Раздражало всё: хмель – бумажка – суета старух…
Изводила округа печальных изб: тяжесть грязи и седина ковыльная, и седина голубиных испражнений на полотне со словом «ПОЧТА», и тяжесть бездорожья.
– Вороны кашкарские! – выпал клубок едкого пара в сторону старух.
Протяжно запыхтел в атмосфере трактор и скис.
Бабье лето опавшим листом дотянулось до трав: голые ветки царапали небо, пространство стонало журавлиной тоской, истребив в себе и шум пчелы, и бич, и мат пастуха, и солнце. Радуга не пронзала выплясы мелкой дождливой пыли: в щетине холодных осколков созревали вынужденные всхлипы пилы под согнутыми мокрыми спинами. Тяги дымоходов гнали тепло огня и золы из скиний мирян, укладывая низкий ватин неба.

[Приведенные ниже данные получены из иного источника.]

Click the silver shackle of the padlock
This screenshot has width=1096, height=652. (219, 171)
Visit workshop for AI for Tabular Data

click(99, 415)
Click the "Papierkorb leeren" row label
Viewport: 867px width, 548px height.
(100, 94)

– Денег мало и поэтому с вашим переводом только после старух.
Иннокентий Цимбалист шагнул сквозь изломы крыльца, через вязкую грязь, мимо жизни старух – к стене: стена узла связи придвинула шершавые грани заваленного на бок ящика – сел.
– Будет отпускать-то? – спросила самая высокая из толпившихся у крыльца пожилых женщин.
Иннокентий кивнул, старухи оживились.
– Получим ли до обеда? – и тупой угол крыльца срезал тёмную глину с сапога той же бабки.
– Ты, Марта, успеешь. Ты первая. – Отозвалась самая никудышная – Клавдия: маленькая, пригнутая временем-ношей на палке-опоре, отшлифованной морщинами до зеркального: земля бережно держала старое тело, как младенца и деревянное отражение меж сухих пальцев возвращалось к пульсирующей мякоти темени и тянулось к платку.
– А я какая? Последняя опять? – вмешалась самая молодая.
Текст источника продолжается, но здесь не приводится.